Imagine being a police officer, sheriff's deputy, or other law enforcement officer and having to get out there and search for and find that wanted man or woman. It takes fortitude, determination, and expert training, as well as the understanding of what they are up against a criminal who feels they have nothing left to lose.

Fear, audacity, chutzpah, criminality all may motivate someone to run from the law. But whether on a county, local, state or federal level, ultimately, the fugitive will be caught, because the web of law enforcement is thick, and the intelligence network is intricate and well-connected. At all levels, there are officers dedicated to hounding down the area's most dangerous fugitives.

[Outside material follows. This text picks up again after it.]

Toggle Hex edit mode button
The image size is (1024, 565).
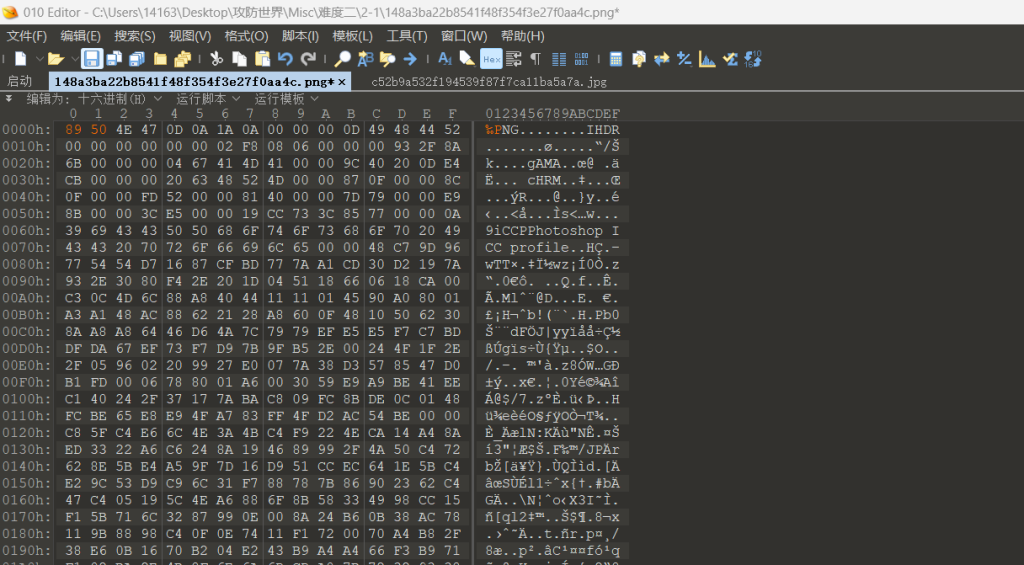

Wanted by the law, a fugitive is the subject of an arrest warrant. He or she may have failed to show up for court, skipped out on bond, violated conditions of parole or probation, or may be the suspect of some kind of criminal activity. Faced with limited time, money and manpower, apprehension teams prioritize their pursuit of the most violent offenders to those who pose the most significant risk to society. Typically, the fugitives that are subject of an active search are wanted in relation to a homicide or attempted murder; a major assault; rape or other sexual offenses; and drugs.

Composed of five deputies and one sergeant, Oakland County's Fugitive Apprehension Team is trained to find those on the lam, along with the U.S. Marshals Detroit Fugitive Apprehension Team and the Special Investigations Unit comprised of some local police departments.

"When someone is facing an overwhelming challenge (in court), and the evidence is so high, and the seriousness is so high that there's no chance in the world that they could beat the case, there's a large likelihood they'd flee," said Captain Joe Quisenberry, head of Oakland County's investigative and forensic services division, which houses the fugitive apprehension team.

"The fugitive (apprehension) team immediately makes it their complete focus in life," said Oakland County Sheriff Mike Bouchard, who has been the county's sheriff since 1999. "They're some of our most seasoned, capable, determined and successful detectives or police officers. They know they're looking for people who are very willing to kill people including the detectives looking for them."

"Once the warrant is given to us, and we look at the file, we start with their last known addresses, and family members, and we research databases that show when and where contacts might have happened. We review police reports, and from there, we hit the streets looking," said Quisenberry.